One certified nursing assistant, Kwesi Ablordeppey, said he was disciplined for putting on a mask and gown after he had spent time in the infected unit.
“Your actions are disruptive, extremely inappropriate and have caused unnecessary resources to be deployed that may be needed in the future,” the chief nursing officer, Vanessa Lauziere, wrote in a March 20 reprimand, according to a copy that Ablordeppey provided. Lauziere did not respond to requests for comment.
Ablordeppey called the reprimand “nonsense.”
On March 17, Walsh told employees that their “core function” had been deemed essential, meaning they were all needed at work. He urged them to be “mindful of supplies.”
As other residents were tested for the virus, some employees stayed home.
On March 22, staff members were told in an email that any workers who had been in the unit with the infected resident must wear masks.
By March 25, an employee had tested positive for the virus, Walsh told staff members in another email.
From there, the problem spiraled out of control.
On March 27, residents from a wing on the second floor of the home were moved to a section on the first floor, putting more than 40 people in a unit with space for about 25, employees said. Nine were put just a few feet apart in a dining room that was turned into a makeshift care center. Some had the coronavirus and others did not, employees said.
That night, the staff received a memo saying nine residents and an employee had tested positive for the coronavirus.
More patients died that weekend.
“It was insanity. They kept saying, ‘What else are we supposed to do? We don’t have the staff,’ ” said one employee who worked in the dining room. “There were people dying at the same time that others were in that room.”
Families and employees now wonder why state officials did not move more quickly to address concerns about overcrowding and staffing.

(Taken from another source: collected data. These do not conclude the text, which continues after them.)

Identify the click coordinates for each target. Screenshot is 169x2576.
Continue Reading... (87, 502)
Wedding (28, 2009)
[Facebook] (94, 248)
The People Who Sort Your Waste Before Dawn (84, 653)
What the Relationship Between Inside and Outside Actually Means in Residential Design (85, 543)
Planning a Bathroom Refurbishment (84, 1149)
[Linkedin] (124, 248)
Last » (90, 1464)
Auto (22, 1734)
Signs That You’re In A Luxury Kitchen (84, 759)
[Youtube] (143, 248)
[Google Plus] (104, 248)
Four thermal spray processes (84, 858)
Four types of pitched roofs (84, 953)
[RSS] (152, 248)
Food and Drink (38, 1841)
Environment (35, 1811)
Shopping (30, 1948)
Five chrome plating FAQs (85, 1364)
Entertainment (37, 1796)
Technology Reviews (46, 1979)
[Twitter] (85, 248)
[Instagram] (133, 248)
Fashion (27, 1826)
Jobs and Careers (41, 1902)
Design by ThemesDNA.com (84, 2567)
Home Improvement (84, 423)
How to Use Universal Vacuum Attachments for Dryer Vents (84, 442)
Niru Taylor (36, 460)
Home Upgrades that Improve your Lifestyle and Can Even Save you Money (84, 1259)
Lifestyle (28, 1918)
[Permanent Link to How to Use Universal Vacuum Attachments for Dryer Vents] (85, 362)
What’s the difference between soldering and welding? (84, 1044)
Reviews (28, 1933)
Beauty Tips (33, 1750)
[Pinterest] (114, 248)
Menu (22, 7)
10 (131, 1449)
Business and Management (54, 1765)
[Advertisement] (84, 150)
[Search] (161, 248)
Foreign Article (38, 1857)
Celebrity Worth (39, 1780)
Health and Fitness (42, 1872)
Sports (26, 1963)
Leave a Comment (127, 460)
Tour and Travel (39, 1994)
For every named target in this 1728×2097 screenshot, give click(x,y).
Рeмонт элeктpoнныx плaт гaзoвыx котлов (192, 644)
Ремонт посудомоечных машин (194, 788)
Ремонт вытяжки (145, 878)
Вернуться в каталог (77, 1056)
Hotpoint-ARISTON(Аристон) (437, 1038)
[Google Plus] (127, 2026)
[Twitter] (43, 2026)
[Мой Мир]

Brian Corridan, who recently completed five years on the home’s board of trustees, said that Walsh, the home’s former superintendent, has been scapegoated and that a funding gap is the main source of the problem.
State budgets show that another state-run home for veterans across the state in Chelsea historically has received about $28 million per year while the home in Holyoke received about $24 million. The number of long-term residents in Holyoke outnumbers those in Chelsea about 235 to 135.
Corridan and another former official at the home said a previous superintendent in Holyoke had proposed a project in 2011 that included an expansion. The Department of Veterans Affairs would have covered about $80 million for a new wing if the state paid $40 million, they recalled.
The state tabled the project, citing a lack of funding.
Francisco Ureña, who oversees the home from Boston as the state’s veterans’ services secretary, did not respond to questions about the criticism but issued a statement that said, in part, that the impact of the coronavirus has been “heartbreaking” and that his department is committed to supporting veterans.
The new interim administrator in Holyoke, Val Liptak, told the board of trustees that the home is likely to decrease the number of long-term residents to about 170 and is beginning a search to fill vacant senior positions.
Families, meanwhile, are seeking answers to questions about when the home might find a new normal, with a return of services such as physical therapy.
One family member, Cheryl Turgeon, said her father lost 30 pounds and developed pneumonia during the crisis despite testing negative for the coronavirus several times. She has asked to visit him outdoors and with social distancing and has been told it is not possible. National Guard members assisted in bringing some other veterans out for similar meetings, but the practice was curtailed for safety reasons, a state official said.
Turgeon said her father, Dennis Thresher, 89, has been mostly alone in his room for weeks. Thresher, who served in the Air Force during the Korean War, has lived in the home more than three years.
“The emotional roller coaster,” she said, “is unbelievable.”